## [Task details]
Copy each entry below exactly.

Dataset entries
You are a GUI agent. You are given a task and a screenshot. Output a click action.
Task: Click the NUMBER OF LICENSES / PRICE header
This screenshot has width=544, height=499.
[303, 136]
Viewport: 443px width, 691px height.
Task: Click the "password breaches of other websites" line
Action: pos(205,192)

## [Reply to the task]
You are a GUI agent. You are given a task and a screenshot. Output a click action.
Task: Click the NUMBER OF LICENSES / PRICE header
This screenshot has width=544, height=499.
[303, 136]
Viewport: 443px width, 691px height.
Task: Click the "password breaches of other websites" line
Action: pos(205,192)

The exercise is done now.